The Liberal reforms also reduce the provincial corporate tax rate for small businesses, cutting it from 4.5 per cent to 3.5 per cent, in an attempt to help support businesses through the minimum wage transition, though Wynne said it was never intended to fully offset the impact.
The legislation also mandates equal pay for part-time and temporary workers doing the same job as full-time employees, increases vacation entitlements to three weeks after a worker has been with their company for five years, requires employees to be paid for three hours if their shift is cancelled within 48 hours of its start, and expands personal emergency leave to 10 days per year, two of them paid.
The minimum wage boost has proved largely popular in government polling and with labour advocates, though it is controversial with businesses, who say the increase is too fast and will lead to job losses.
Currently at $11.60 an hour, the minimum wage will rise under the legislation to $14 an hour on Jan. 1, with the increase to $15 coming in 2019. It will then continue to rise with inflation.
The government and some economists argue that the hike will have some positive impact on the economy, as minimum wage earners get more spending power.
“Actually what you see is increases in employment because that money gets recycled,” said Labour Minister Kevin Flynn.

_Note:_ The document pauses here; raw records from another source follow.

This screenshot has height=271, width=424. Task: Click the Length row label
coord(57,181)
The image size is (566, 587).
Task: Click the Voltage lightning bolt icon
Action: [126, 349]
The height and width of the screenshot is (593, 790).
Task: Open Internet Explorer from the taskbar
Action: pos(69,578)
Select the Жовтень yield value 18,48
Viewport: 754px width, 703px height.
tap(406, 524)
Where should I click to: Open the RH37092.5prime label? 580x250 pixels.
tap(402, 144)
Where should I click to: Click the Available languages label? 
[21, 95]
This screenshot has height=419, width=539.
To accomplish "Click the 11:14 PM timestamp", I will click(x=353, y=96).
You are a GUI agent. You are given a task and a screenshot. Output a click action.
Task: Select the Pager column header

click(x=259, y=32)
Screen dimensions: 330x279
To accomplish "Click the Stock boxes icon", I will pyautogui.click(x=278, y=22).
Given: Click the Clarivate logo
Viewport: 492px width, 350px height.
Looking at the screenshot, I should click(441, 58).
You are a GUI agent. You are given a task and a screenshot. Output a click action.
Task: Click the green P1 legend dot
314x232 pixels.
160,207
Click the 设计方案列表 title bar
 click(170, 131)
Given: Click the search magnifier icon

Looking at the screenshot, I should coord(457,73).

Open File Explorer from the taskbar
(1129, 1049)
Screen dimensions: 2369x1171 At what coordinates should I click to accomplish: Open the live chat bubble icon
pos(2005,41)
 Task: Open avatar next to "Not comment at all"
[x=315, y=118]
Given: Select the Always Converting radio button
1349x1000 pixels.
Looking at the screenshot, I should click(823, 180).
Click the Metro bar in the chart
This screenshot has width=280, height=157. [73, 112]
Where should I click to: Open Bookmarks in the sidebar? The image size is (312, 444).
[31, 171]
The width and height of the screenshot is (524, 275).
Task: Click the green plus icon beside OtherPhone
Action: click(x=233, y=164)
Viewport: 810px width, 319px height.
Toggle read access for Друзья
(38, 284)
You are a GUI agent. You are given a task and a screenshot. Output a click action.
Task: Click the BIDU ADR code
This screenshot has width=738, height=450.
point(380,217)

“This isn’t money that goes to the Cayman Islands. This isn’t money that goes into savings accounts. If you’re trying to raise a family on a minimum wage in the province of Ontario you don’t have a savings account,” he said. “What you do is you take that money out, you pay your rent, you pay your groceries, maybe a little car payment, you buy some shoes for the kids, diapers, that goes right back into the businesses.”
Does wage hike mean job losses?
Flynn also immediately made political hay of the Progressive Conservatives voting against the legislation.
“I really think it was a slap in the face to working people in the province,” he said. “I expected better.”
Progressive Conservative John Yakabuski said his party didn’t support it because of various analyses and business groups warning such a sharp increase in minimum wage will lead to job losses.
“The accelerated increase in the minimum wage is the No. 1 reason why we had to send a clear message that we’re going to defend what we believe are the working class in Ontario,” he said. “If you haven’t got a job your wage is zero.”
The province’s economic watchdog, the Financial Accountability Office, has estimated more than 50,000 people could lose their jobs due to the minimum wage increase.
A TD Bank report has estimated the minimum wage hike could cost the province’s economy as many as 90,000 jobs by 2020. And an analysis from the Keep Ontario Working Coalition concluded over 185,000 jobs could be impacted.
Businesses say it will be difficult to absorb the increased costs over such a short time frame.
“They also turned a blind eye to numerous surveys and evidence-backed studies warning of significant job losses, especially among lower-skilled workers,” said Julie Kwiecinski, with the Canadian Federation of Independent Business.
The minimum wage increase is the centrepiece of the legislation and something labour advocates have been urging for years.
“The $15 minimum wage will put money where it is deserved and most needed, into workers’ pockets,” Navi Aujla, a former temp agency worker with the $15 & Fairness campaign, said in a statement.
“Together with paid emergency days, fairer scheduling and equal pay for equal work measures, $15 will make a real difference for our communities who fought so hard for this victory.”
The Ontario Federation cheered the passage of the legislation but had hoped it would contain even more changes.
“The law needs to go further to better safeguard decent work for generations to come,” said president Chris Buckley. “It must reflect what these workers and so many others face every day, including low wages, no access to unions and no job security.”
The NDP had proposed amendments to give all workers five paid sick days, eliminate minimum wage exemptions for servers and limit how much companies can rely on temp workers, but the Liberals voted them down.
“Workers have been waiting 14 long years actually under the Liberal government for some improvements to their working conditions in this province,” said New Democrat Cindy Forster.